Comment pouvez-vous définir le concept de ciné-concert à un public de non-connaisseurs ?
Réalisé par des artistes du passé, le film muet a la capacité de nous révéler un geste créateur du passé, exactement comme peut le faire une partition de musique classique interprétée par un musicien contemporain, pour un public contemporain. J’ai pu le mesurer lors de nombreuses prestations pour des publics très variés. C’est ainsi que Hitchcock, Charlie Chaplin, Fritz Lang, par exemple, sont toujours vivants à travers leurs œuvres mises en valeur par la musique contemporaine.

Quel est l’intérêt d’une telle formation à une époque où le genre muet est révolu ?
Le plaisir esthétique d’abord, le développement de l’esprit critique grâce à la comparaison passé-présent. Si le ciné-concertiste se doit d’avoir une culture cinématographique et musicale étendue, la particularité du ciné-concert est d’être avant tout un art populaire. Ce n’est donc pas un art révolu.

Pourquoi avoir choisi de dispenser cette formation aux professeurs du Centre pédagogique régional de Meknès (CPR) et aux professeurs du Conservatoire municipal de musique et danse de Meknès ?
Ayant accompagné environ huit cents films muets avec des formations musicales variées allant du piano solo à l’orchestre, de l’improvisation à la composition et la direction, j’ai accumulé une expérience que je souhaite ardemment partager afin de former la nouvelle génération. C’est pourquoi j’apprécie à ce point la volonté de l’Institut français d’une part de s’ouvrir aux institutions pédagogiques de Meknès et d’autre part de défendre un ambitieux projet autour de l’éducation artistique, seule à même de développer l’esprit critique chez les nouvelles générations.


Que se passera-t-il du lundi 16 au vendredi 20 avril ? La formation sera la même que la précédente ou passerez-vous à un niveau supérieur ?
L’organisation de la formation en deux périodes distinctes va me permettre, suite à la période de sensibilisation active (clôturée dimanche dernier par une restitution au théâtre de l’Institut français), d’assurer un suivi pédagogique en relation avec les enseignants référents du CPR et préparer ainsi le deuxième séjour en avril, en visant l’approfondissement des notions abordées et l’autonomie toujours plus grande des stagiaires que j’aurai ainsi suivis pendant trois mois.
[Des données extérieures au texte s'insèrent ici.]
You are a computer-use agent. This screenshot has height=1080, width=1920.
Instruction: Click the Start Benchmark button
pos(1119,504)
Cette deuxième période sera conclue par un ciné-concert final le samedi 21 avril au Théâtre de l’Institut français de Meknès.

Un mot pour conclure ?
Je voudrais conclure en disant que ces échanges approfondis, que ce soit d’un point de vue cinématographique, musical ou humain, me permettent de partager la fraîcheur, et l’enthousiasme et le très bon niveau des apprenants. Je mesure ainsi la qualité de l’encadrement et de l’implication au quotidien des formateurs du Conservatoire et du CPR, qui sont la clé de la réussite d’un tel projet.
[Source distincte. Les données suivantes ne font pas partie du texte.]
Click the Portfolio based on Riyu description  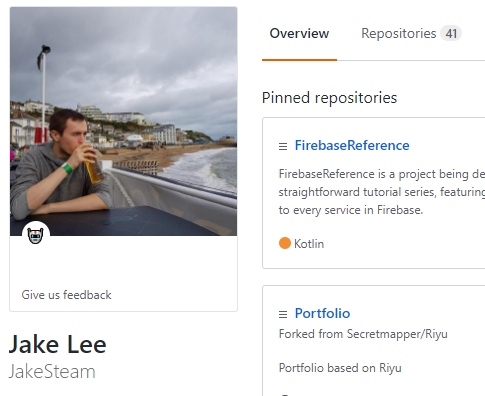340,368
De la difficulté de raconter un ciné-concert...

« Le film muet, une fois pensé par le scénariste et le réalisateur, est fixé sur la pellicule et se reproduit à jamais à l’identique. Mais ponctuellement et pendant le court instant de la séance, il va rencontrer à la fois public et musicien, liés intimement l’espace d’un instant, autour de cette œuvre atemporelle, signée par un créateur du passé.
Difficile de raconter un ciné-concert...où la chaleur et la confiance des organisateurs comptent tant pour trouver la note bleue qui se fondra en images. Difficile de raconter un ciné-concert...
Il n’y a rien que le cinéma, rien qu’un film avec le film, un film autour du film, un film pour retrouver un parfum qui s’évanouit peu à peu... », affirme Jacques Cambra.